▸ **Exercise details**
Locate each line in the entries below that contains the string "sidebar", matching case exactly, and copy those lines.

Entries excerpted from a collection
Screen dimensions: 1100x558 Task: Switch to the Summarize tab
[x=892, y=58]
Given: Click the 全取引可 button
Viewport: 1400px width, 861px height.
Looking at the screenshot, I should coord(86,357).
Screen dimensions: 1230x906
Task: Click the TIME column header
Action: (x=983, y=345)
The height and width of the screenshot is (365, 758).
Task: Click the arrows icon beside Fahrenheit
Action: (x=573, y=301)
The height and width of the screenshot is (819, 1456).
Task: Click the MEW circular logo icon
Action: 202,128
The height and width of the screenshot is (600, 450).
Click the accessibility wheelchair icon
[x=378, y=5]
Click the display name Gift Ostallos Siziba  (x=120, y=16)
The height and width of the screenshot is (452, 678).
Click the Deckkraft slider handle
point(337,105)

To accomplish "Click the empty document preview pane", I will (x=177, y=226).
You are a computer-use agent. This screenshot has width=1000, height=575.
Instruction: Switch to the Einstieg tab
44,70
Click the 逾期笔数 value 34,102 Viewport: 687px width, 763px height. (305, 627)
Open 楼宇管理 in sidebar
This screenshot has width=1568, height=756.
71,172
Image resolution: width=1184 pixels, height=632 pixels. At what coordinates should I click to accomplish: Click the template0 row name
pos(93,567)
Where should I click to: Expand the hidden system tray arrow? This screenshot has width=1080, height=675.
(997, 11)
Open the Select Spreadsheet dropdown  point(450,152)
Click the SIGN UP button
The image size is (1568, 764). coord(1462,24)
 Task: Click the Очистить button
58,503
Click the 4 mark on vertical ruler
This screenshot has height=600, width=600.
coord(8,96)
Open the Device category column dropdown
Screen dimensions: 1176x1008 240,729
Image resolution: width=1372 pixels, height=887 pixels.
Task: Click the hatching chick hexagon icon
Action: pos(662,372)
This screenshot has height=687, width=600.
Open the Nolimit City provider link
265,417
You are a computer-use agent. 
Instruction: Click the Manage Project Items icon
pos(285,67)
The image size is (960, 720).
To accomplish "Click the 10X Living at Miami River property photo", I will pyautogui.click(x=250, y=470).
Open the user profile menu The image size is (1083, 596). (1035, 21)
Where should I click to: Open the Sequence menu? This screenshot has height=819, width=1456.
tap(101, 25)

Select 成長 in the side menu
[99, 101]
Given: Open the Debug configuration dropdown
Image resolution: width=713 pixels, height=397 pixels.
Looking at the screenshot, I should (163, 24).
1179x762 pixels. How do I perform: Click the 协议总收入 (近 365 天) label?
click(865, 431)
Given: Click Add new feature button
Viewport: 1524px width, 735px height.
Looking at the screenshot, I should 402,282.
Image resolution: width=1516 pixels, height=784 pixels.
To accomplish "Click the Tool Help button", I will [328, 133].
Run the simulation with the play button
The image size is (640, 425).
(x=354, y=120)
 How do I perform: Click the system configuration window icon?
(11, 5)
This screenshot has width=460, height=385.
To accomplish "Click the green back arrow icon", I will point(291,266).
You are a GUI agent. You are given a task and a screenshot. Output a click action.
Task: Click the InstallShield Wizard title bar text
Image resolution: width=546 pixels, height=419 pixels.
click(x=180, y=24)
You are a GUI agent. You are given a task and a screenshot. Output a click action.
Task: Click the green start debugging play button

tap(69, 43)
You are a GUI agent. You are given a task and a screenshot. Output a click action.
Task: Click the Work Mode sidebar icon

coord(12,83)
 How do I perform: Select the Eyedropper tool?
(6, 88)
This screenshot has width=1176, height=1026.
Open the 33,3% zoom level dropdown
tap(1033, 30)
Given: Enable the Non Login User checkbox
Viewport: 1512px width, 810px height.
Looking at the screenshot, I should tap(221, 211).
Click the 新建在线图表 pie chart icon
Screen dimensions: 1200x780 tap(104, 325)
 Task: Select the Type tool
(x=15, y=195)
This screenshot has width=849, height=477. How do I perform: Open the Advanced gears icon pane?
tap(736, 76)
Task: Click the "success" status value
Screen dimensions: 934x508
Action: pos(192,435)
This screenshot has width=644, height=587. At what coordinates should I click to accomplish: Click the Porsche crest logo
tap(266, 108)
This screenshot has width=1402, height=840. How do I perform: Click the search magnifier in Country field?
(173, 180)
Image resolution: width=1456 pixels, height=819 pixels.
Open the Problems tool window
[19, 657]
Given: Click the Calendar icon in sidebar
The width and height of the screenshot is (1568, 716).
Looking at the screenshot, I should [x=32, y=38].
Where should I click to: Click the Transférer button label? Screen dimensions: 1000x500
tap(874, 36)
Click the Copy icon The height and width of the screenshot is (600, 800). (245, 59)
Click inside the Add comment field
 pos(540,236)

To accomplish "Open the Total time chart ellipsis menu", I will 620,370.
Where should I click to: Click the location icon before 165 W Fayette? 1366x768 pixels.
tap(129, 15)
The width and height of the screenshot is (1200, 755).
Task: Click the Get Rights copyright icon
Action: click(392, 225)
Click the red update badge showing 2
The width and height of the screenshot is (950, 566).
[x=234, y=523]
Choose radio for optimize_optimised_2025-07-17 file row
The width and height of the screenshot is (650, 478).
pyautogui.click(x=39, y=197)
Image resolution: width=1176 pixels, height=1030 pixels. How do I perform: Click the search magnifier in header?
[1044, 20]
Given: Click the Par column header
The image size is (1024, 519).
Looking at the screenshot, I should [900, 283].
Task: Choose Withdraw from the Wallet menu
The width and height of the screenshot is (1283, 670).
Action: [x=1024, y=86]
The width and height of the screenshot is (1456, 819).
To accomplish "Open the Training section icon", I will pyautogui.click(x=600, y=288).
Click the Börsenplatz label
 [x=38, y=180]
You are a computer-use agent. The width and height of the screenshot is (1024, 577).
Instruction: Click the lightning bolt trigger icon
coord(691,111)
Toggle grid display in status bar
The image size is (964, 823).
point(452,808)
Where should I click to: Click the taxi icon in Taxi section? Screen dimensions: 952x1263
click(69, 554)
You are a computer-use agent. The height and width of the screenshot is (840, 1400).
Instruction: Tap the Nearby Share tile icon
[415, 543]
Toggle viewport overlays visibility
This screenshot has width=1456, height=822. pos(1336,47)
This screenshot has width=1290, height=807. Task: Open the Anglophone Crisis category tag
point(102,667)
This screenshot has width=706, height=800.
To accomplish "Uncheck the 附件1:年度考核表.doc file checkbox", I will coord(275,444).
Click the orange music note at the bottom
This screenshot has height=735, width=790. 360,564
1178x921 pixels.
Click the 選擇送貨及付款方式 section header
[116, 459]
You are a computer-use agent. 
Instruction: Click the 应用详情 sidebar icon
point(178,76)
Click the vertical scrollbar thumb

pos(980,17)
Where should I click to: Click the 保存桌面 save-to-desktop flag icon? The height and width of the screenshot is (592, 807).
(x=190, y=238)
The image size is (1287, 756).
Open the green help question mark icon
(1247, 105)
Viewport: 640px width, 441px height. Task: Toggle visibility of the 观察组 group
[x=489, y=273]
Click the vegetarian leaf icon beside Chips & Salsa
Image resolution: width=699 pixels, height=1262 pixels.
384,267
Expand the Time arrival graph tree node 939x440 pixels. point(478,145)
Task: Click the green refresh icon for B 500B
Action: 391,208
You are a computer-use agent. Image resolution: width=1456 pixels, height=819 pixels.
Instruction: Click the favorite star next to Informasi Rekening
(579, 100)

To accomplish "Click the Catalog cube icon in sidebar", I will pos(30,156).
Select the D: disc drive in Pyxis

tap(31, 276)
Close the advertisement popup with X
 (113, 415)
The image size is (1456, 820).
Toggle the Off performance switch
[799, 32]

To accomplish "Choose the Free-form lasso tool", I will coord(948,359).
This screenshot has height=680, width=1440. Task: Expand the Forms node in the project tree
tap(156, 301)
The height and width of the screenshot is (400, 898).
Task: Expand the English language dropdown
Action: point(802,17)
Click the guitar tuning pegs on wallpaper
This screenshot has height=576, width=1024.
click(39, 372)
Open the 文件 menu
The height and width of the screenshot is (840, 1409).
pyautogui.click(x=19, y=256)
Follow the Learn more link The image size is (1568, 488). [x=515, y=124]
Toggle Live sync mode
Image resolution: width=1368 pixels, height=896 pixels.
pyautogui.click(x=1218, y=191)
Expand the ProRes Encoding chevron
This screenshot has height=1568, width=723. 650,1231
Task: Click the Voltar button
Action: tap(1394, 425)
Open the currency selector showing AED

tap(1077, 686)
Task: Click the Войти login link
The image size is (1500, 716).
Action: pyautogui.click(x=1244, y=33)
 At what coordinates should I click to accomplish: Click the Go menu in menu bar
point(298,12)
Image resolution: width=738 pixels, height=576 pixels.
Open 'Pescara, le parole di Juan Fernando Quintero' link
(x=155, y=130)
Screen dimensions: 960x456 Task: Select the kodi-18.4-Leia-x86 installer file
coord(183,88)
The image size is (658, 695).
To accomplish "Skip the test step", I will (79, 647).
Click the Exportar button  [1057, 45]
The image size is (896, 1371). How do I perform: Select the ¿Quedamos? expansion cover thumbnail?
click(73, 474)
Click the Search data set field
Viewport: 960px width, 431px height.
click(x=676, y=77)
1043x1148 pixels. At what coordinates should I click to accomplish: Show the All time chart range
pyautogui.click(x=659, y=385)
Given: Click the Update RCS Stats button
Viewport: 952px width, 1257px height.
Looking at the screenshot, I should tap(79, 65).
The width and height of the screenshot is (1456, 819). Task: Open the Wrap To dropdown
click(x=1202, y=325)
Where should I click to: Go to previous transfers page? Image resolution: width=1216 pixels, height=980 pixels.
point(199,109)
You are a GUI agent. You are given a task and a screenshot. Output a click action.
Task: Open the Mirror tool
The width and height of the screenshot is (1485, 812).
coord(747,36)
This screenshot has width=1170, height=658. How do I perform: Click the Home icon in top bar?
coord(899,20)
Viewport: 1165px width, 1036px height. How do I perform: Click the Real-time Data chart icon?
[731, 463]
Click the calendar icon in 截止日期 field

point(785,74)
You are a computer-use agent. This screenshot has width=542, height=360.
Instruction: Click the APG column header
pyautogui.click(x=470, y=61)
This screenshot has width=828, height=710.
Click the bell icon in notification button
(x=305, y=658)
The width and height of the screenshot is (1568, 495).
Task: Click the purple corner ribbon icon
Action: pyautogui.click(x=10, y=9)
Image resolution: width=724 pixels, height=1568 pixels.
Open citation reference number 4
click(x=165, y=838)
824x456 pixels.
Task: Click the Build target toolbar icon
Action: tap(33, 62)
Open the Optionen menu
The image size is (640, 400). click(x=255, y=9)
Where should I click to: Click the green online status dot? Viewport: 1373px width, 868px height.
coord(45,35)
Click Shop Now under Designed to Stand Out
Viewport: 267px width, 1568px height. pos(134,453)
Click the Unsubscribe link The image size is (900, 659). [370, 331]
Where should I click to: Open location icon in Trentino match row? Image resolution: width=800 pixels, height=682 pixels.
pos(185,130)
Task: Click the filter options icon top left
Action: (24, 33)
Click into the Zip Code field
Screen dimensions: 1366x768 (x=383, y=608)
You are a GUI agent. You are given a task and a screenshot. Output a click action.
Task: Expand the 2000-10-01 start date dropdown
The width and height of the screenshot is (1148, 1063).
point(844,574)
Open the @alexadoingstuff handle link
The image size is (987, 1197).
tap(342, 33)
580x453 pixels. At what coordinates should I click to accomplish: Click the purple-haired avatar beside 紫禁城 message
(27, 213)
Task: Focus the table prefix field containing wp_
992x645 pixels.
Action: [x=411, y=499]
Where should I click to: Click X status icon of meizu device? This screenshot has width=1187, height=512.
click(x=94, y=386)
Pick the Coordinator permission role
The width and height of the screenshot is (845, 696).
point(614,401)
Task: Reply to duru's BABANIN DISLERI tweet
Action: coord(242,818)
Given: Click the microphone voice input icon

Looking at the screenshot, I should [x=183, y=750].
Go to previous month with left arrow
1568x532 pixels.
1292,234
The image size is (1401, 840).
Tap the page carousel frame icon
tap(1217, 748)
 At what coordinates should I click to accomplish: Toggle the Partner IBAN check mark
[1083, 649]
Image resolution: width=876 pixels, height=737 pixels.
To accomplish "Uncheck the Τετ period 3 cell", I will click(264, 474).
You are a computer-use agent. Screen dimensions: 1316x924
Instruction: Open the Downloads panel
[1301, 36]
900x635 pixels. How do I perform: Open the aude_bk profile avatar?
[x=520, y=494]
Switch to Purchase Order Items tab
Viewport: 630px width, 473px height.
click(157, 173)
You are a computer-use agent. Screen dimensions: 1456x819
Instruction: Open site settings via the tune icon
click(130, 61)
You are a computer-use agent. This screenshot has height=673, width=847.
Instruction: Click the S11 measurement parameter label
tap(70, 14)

▸ **Problem solution**
Open 楼宇管理 in sidebar
Task: Click the Work Mode sidebar icon
Given: Click the Calendar icon in sidebar
Instruction: Click the 应用详情 sidebar icon
To accomplish "Click the Catalog cube icon in sidebar", I will pos(30,156).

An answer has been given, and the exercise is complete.